**Data provided**.
▼
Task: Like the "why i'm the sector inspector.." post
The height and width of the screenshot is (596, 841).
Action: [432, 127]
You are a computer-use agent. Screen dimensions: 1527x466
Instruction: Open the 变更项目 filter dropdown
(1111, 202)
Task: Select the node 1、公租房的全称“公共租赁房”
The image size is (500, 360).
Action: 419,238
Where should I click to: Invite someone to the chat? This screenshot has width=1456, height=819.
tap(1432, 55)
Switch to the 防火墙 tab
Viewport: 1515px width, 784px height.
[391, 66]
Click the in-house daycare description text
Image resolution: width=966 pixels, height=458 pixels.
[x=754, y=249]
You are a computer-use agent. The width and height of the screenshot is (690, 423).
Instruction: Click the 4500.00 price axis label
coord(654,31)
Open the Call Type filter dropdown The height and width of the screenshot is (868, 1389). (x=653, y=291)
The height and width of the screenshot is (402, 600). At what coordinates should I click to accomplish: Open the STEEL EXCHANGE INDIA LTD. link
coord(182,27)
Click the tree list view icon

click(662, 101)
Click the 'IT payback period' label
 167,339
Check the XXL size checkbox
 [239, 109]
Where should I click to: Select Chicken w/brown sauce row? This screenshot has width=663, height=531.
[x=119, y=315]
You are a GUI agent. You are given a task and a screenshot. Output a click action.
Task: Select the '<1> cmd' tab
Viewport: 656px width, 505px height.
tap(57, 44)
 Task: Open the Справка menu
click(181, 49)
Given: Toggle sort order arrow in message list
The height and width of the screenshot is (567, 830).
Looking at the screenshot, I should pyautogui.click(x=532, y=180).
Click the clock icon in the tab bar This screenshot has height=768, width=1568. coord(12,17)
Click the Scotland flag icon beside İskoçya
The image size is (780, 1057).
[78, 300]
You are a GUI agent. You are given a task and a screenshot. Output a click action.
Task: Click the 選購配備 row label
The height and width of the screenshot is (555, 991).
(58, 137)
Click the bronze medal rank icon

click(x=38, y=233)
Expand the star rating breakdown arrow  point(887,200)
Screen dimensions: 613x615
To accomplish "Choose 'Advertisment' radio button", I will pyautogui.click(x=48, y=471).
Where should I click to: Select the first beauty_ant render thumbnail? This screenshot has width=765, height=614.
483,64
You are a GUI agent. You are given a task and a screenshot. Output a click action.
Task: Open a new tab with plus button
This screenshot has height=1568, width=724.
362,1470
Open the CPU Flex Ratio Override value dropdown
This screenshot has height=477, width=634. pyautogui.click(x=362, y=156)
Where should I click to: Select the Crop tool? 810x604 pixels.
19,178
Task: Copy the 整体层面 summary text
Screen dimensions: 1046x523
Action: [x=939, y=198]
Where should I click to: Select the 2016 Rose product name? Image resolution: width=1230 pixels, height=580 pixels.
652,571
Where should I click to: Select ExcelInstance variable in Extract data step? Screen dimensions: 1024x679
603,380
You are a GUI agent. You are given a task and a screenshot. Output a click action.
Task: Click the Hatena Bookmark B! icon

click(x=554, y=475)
▲
**Instruction**. Copy out the records from the line with "Where should I click to: Invite" up to and including the line with "Expand the star", swapping "checkbox" for "tick box" and keeping everything else the same.

**Full answer**.
Where should I click to: Invite someone to the chat? This screenshot has width=1456, height=819.
tap(1432, 55)
Switch to the 防火墙 tab
Viewport: 1515px width, 784px height.
[391, 66]
Click the in-house daycare description text
Image resolution: width=966 pixels, height=458 pixels.
[x=754, y=249]
You are a computer-use agent. The width and height of the screenshot is (690, 423).
Instruction: Click the 4500.00 price axis label
coord(654,31)
Open the Call Type filter dropdown The height and width of the screenshot is (868, 1389). (x=653, y=291)
The height and width of the screenshot is (402, 600). At what coordinates should I click to accomplish: Open the STEEL EXCHANGE INDIA LTD. link
coord(182,27)
Click the tree list view icon

click(662, 101)
Click the 'IT payback period' label
 167,339
Check the XXL size tick box
 [239, 109]
Where should I click to: Select Chicken w/brown sauce row? This screenshot has width=663, height=531.
[x=119, y=315]
You are a GUI agent. You are given a task and a screenshot. Output a click action.
Task: Select the '<1> cmd' tab
Viewport: 656px width, 505px height.
tap(57, 44)
 Task: Open the Справка menu
click(181, 49)
Given: Toggle sort order arrow in message list
The height and width of the screenshot is (567, 830).
Looking at the screenshot, I should pyautogui.click(x=532, y=180).
Click the clock icon in the tab bar This screenshot has height=768, width=1568. coord(12,17)
Click the Scotland flag icon beside İskoçya
The image size is (780, 1057).
[78, 300]
You are a GUI agent. You are given a task and a screenshot. Output a click action.
Task: Click the 選購配備 row label
The height and width of the screenshot is (555, 991).
(58, 137)
Click the bronze medal rank icon

click(x=38, y=233)
Expand the star rating breakdown arrow  point(887,200)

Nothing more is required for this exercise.